The risks of uninsured estates

When purchasing property on a development it’s important to establish who is liable for what,  so you can plan to safeguard yourself against any unforeseen costs.

Property on a development can comprise blocks of flats, single dwellings like a house, or a mix of both.  And while any flats or apartments will usually be covered by the ‘block’ insurance policy, and individual property with a household policy, shared or communal facilities may not be.

Examples of communal estate facilities include roads and lighting, to footpaths, fencing, electric gates and more.  Check your lease for details. It’s also worth finding out who is responsible for public and employee liability insurance.  If a resident, visitor, contractor or employee – for example a gardener – should have an accident, do you know who is liable?  Are you?  As always, check your lease for details.

Estate Management insurance can help provide the peace of mind that comes from knowing you are covered in the event of an accidental injury to your window cleaner or the cost of removing a tree felled in a storm.

It can be a challenge to buy this type of insurance on it’s own, primarily because the cost of premiums can be prohibitive unless offered through what is known as a ‘scheme arrangement’.

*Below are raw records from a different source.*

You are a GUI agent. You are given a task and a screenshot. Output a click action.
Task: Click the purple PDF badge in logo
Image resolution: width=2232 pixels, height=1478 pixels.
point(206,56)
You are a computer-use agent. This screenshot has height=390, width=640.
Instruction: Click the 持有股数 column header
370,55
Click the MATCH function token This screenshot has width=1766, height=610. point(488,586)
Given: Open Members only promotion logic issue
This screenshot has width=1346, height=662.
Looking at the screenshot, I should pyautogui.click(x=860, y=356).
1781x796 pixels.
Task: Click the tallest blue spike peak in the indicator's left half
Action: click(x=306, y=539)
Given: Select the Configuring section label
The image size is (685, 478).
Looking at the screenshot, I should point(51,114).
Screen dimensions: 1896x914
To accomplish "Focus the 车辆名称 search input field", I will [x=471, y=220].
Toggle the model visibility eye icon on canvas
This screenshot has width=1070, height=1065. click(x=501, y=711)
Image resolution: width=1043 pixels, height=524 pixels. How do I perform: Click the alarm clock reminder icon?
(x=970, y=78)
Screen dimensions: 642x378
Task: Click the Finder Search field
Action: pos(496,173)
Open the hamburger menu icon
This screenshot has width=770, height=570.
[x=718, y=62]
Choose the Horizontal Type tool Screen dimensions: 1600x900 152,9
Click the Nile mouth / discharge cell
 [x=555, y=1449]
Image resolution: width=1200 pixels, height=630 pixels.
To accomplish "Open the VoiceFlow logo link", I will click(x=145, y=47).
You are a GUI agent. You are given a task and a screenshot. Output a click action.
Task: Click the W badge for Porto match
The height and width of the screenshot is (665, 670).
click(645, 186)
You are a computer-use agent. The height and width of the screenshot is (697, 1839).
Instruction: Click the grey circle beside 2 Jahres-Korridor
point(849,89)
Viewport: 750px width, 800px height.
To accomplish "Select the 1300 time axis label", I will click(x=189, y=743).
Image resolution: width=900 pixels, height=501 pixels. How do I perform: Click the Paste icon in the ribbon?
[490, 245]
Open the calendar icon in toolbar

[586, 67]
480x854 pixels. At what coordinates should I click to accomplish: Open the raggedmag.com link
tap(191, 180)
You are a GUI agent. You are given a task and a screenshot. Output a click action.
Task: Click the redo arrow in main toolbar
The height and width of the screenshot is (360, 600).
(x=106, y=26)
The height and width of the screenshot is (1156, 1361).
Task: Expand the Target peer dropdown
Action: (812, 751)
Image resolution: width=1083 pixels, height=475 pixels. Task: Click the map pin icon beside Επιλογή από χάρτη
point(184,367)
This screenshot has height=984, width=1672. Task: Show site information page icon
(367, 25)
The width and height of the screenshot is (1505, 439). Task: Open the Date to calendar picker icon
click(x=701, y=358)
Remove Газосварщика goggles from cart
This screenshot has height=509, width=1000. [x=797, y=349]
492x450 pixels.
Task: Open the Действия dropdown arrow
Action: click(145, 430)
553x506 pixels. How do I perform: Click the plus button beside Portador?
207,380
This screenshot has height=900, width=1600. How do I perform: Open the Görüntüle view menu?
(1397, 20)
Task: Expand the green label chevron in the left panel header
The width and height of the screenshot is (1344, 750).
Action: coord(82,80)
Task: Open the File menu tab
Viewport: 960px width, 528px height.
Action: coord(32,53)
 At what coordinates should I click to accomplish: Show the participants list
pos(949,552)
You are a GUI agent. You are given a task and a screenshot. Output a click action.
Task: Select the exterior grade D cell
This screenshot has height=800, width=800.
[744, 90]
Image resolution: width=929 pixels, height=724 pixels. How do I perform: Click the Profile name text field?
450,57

We have worked with one of our well-known insurance partners, Zurich, to develop a product for customers who want to buy standalone estate management insurance.

Deacon’s Donna Hunter (Underwriting Manager) said

“..We have developed our scheme with Zurich over many years (10 plus) and it is bespoke to Deacon..”

So if you have live on a development with shared facilities, and if you don’t have cover in place, now may be a good time to check your lease and see if you should consider estate management cover.